- [JOB 1]:
Reproduce, without any change, the part of the Kavita Ganesan episode page from "Kavita Ganesan took" up to and including "got her PhD.".

Ep. 18 Kavita Ganesan - Software Engineer turned NLP Data Scientist


Kavita Ganesan is a data scientist with expertise in natural language processing, machine learning, text mining and search. Over the last decade, she’s developed AI and data science solutions for companies like GitHub3M Health Information Systems and eBay as well as a handful of startups. Kavita also serves as a consultant for several companies.

For other tech roles and descriptions click here.

Kavita’s expertise is zeroing in on business goals and coming up with robust solutions to hard data problems that stand the test of time. Her work has involved:

  • Extracting insights from unstructured data
  • Designing and developing customized recommendation systems
  • Sentiment analysis
  • Developing high-accuracy text classifiers
  • Search enhancements
  • Text summarization

Kavita received her Ph.D. in computer science with a focus on text mining, machine learning and search from the University of Illinois at Urbana Champaign. She’s authored over ten first author papers at top tier data mining and NLP publications such as WWW, COLING, NAACL, IEEE Big Data and Information Retrieval Journal.

Episode Summary

Kavita Ganesan took the traditional 4 year approach to getting a bachelor’s in computer science, but her journey didn’t stop there. After undergrad, she switched back and forth between working and more schooling before ultimately getting her PhD in data science in 2013.

After working as an engineer for some time, Kavita found her passion in natural language processing (NLP). She quickly realized that breaking into the field would require her to be a research scientist, not a software engineer. This is when she went back to school and got her PhD.

- [SUPPLIED DATA]:

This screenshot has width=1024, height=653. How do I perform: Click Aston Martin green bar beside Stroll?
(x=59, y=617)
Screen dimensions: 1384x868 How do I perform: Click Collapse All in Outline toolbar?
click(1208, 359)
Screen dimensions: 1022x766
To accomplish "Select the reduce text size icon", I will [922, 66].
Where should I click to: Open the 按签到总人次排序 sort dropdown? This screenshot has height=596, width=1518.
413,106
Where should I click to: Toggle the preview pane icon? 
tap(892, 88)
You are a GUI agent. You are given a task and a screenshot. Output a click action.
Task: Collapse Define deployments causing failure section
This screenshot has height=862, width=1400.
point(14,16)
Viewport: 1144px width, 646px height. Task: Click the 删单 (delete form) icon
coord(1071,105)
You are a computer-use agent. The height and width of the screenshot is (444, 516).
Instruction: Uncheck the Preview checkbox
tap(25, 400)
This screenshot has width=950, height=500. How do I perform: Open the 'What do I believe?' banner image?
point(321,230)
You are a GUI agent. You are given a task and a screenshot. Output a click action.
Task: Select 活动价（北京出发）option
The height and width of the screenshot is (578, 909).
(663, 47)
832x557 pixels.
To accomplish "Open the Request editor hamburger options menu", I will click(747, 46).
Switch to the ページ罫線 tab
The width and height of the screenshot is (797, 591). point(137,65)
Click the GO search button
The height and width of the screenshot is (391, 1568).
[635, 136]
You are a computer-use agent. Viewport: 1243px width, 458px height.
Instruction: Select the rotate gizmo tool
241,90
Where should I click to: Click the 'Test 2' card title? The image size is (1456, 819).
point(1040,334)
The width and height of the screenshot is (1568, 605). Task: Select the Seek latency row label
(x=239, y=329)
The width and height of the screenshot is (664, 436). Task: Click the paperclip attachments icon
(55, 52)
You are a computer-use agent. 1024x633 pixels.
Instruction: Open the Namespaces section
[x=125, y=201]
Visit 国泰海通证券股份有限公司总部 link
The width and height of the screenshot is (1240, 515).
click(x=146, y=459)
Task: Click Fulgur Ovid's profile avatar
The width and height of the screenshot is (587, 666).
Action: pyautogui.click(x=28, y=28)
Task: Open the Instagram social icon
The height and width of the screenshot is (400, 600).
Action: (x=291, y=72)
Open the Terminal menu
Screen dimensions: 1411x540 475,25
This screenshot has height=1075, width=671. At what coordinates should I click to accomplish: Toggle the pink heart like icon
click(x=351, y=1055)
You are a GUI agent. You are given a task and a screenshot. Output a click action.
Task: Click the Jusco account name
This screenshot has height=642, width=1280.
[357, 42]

- [JOB 2]:
Write out the rows shown above word for word, from the line with "Screen dimensions: 1384x868" up to and including the line with "point(321,230)".

- [EXERCISE ANSWER 1]:
Kavita Ganesan took the traditional 4 year approach to getting a bachelor’s in computer science, but her journey didn’t stop there. After undergrad, she switched back and forth between working and more schooling before ultimately getting her PhD in data science in 2013.

After working as an engineer for some time, Kavita found her passion in natural language processing (NLP). She quickly realized that breaking into the field would require her to be a research scientist, not a software engineer. This is when she went back to school and got her PhD.

- [EXERCISE ANSWER 2]:
Screen dimensions: 1384x868 How do I perform: Click Collapse All in Outline toolbar?
click(1208, 359)
Screen dimensions: 1022x766
To accomplish "Select the reduce text size icon", I will [922, 66].
Where should I click to: Open the 按签到总人次排序 sort dropdown? This screenshot has height=596, width=1518.
413,106
Where should I click to: Toggle the preview pane icon? 
tap(892, 88)
You are a GUI agent. You are given a task and a screenshot. Output a click action.
Task: Collapse Define deployments causing failure section
This screenshot has height=862, width=1400.
point(14,16)
Viewport: 1144px width, 646px height. Task: Click the 删单 (delete form) icon
coord(1071,105)
You are a computer-use agent. The height and width of the screenshot is (444, 516).
Instruction: Uncheck the Preview checkbox
tap(25, 400)
This screenshot has width=950, height=500. How do I perform: Open the 'What do I believe?' banner image?
point(321,230)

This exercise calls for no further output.